• Joe Biden gave a good State of the Union speech this week, focusing on economic policy rather than foreign affairs or culture wars.
• The U.S. economy is currently in a disinflationary boom, with high employment and fast wage growth, but low inflation.
• Biden deserves some credit for this, as he signaled confidence in the Fed Chair, eased sanctions on Venezuela, and reversed his restrictive approach to oil drilling.
• However, two years of high inflation have taken a bite out of wages and incomes, leaving some lasting scars.
• To boost wages and incomes, Biden can increase labor demand by pumping up investment, and increase labor’s bargaining power by passing the PRO Act and staffing federal agencies with pro-union people.
• Biden’s grand unified theory of Bidenomics includes three pillars: investment, cash benefits, and job provision in care industries.

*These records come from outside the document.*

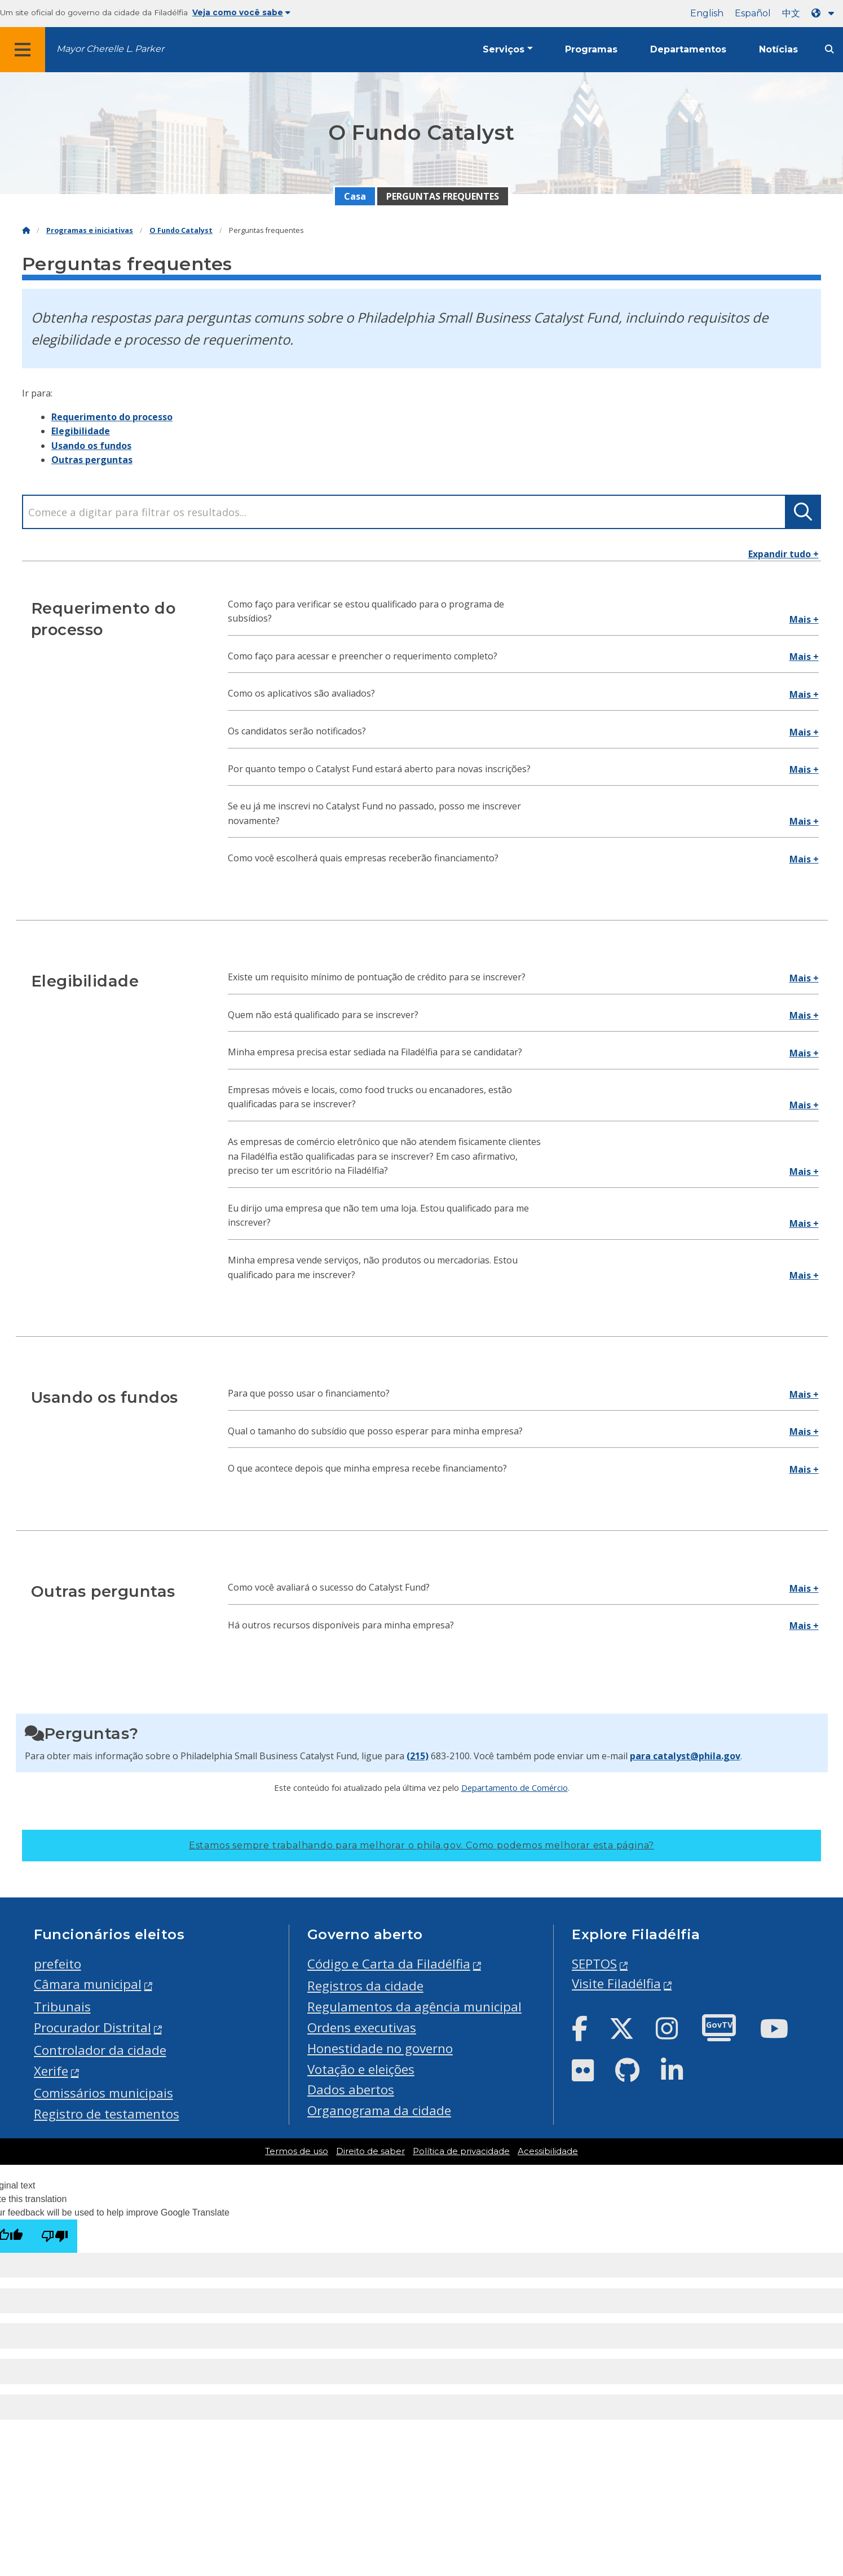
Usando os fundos (91, 445)
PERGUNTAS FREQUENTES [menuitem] (442, 196)
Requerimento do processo (112, 417)
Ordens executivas (361, 2027)
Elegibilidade (80, 431)
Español (753, 13)
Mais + (804, 619)
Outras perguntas (92, 459)
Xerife (51, 2071)
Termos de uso (296, 2151)
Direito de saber (370, 2151)
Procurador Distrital (92, 2027)
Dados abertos (350, 2089)
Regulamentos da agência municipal (414, 2006)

• Biden has been pushing for investment to boost labor demand, but so far there has been no investment boom.
• The U.S. is facing delays and high construction costs that are preventing investment from happening.
• Biden needs to tackle the basic problem of stymieing investment, not just spend more money.
• To boost wages and incomes, Biden can increase labor demand by pumping up investment, and increase labor’s bargaining power by passing the PRO Act and staffing federal agencies with pro-union people.